There are two ways to close the company in the Republic of Belarus:

  1. As a result of liquidation based on the decision of the shareholder (the general meeting) on liquidation.
     
  2. As a result of bankruptcy of the company under the court decision, if the company cannot pay off debts. The representative of the company in this process is a crisis manager appointed by the court.

The process of liquidation based on the decision of the shareholder (the general meeting) on liquidation consists of two stages:

  1. Preparations for the liquidation of the company, which ends with the official decision of the shareholder (the general meeting) on liquidation. The representative of the company at this stage is CEO.  
    • REVERA consults and drafts the documents to prepare the company for the liquidation.   
       
  2. The liquidation process, which ends with the exclusion of the company from the Unified State Register of legal entities and individual entrepreneurs of the Republic of Belarus. The representative of the company at this stage is a liquidator.  
    • REVERA acts as a liquidator of the company at this stage

Preparations for liquidation

As a general rule, preparations for liquidation include:

  1. Analysing of company’s financial condition and estimating the probability of bankruptcy.
  2. Drafting documents on the dismissal of employees.
  3. Selling of property. 
  4. Transferring of intellectual property rights. 
  5. Collecting of receivables.
  6. Making settlements with the creditors. 
  7. Ceasing the High-Tech Park residency (if applicable).
  8. Drafting the detailed plan of liquidation.
  9. Drafting the decision on liquidation. 

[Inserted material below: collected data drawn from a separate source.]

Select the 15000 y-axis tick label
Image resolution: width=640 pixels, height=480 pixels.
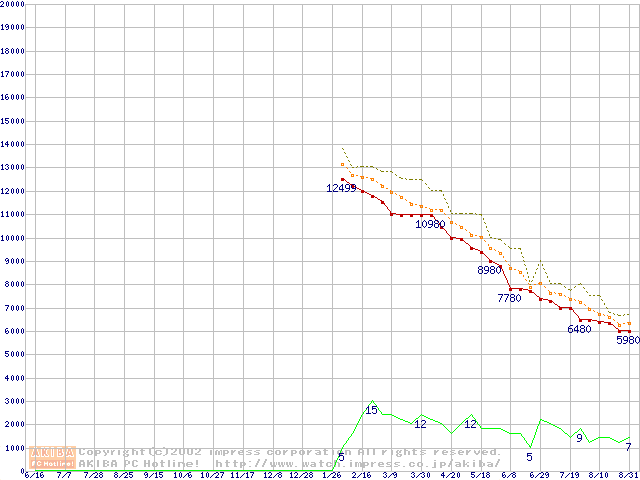[13, 121]
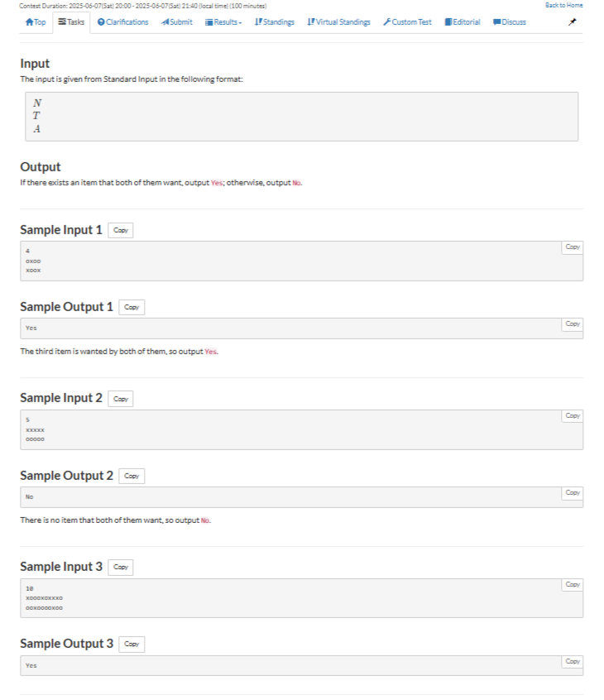Open the Editorial tab
Image resolution: width=604 pixels, height=700 pixels.
tap(463, 22)
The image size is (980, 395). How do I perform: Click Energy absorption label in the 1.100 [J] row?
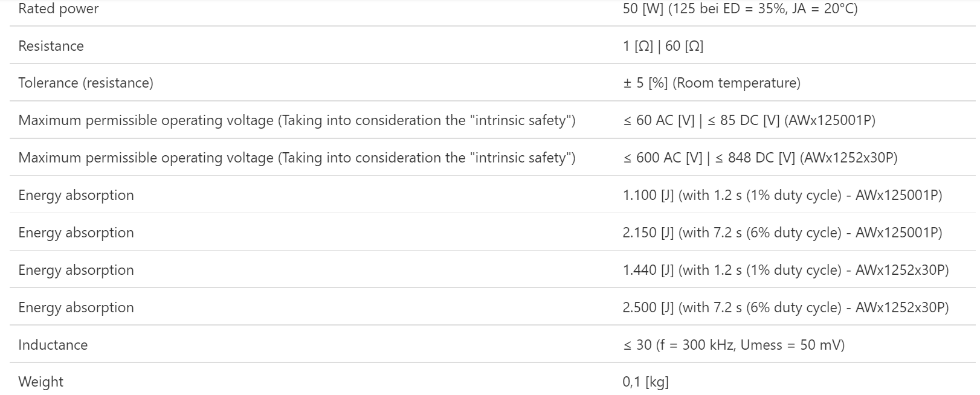(x=76, y=195)
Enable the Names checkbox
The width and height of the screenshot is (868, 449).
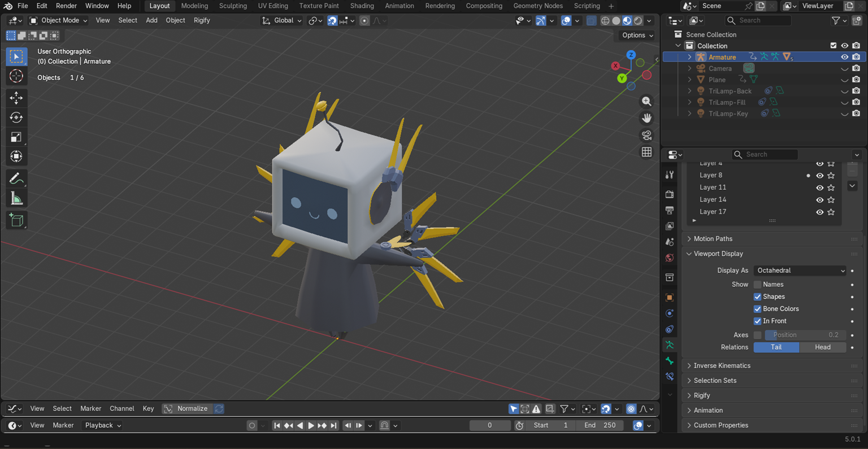(x=757, y=285)
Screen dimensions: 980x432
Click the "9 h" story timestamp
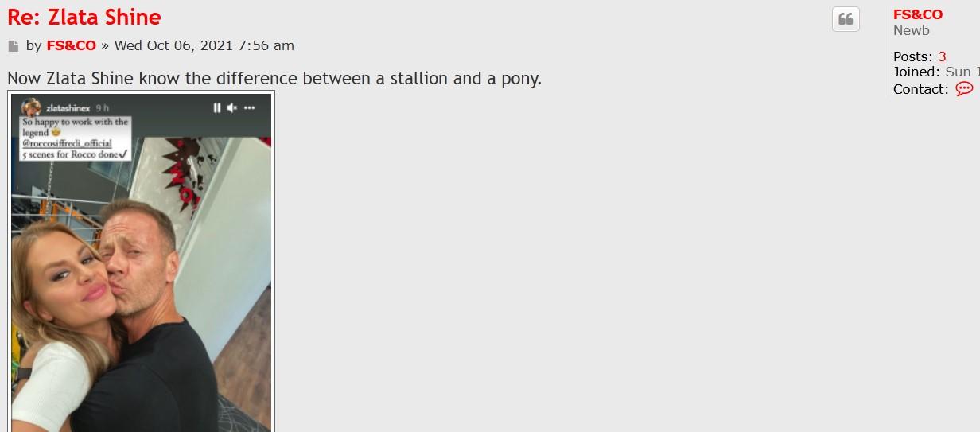tap(103, 107)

Legal features of the liquidation process

  1. The term for liquidation cannot exceed 9 months and can be extended to 12 months. The liquidation process may take less time, if the company concludes a liquidation audit contract. 
     
  2. The company is forbidden to operate the business after the decision on liquidation.
     
  3. If the company has not sold the property before the decision on liquidation, it can be sold by the liquidator only at auction. It increases the term of the liquidation process. 
     
  4. The liquidator disposes of money in the account of the company and signs all documents. Therefore, as a general rule, the shareholder (the general meeting ) appoints a law firm specializing in the liquidation process as a liquidator of the company.  
     
  5. After settlements with the creditors, the liquidator transfers the rest of the money and the property of the company, which has not been sold, to the shareholder (the general meeting).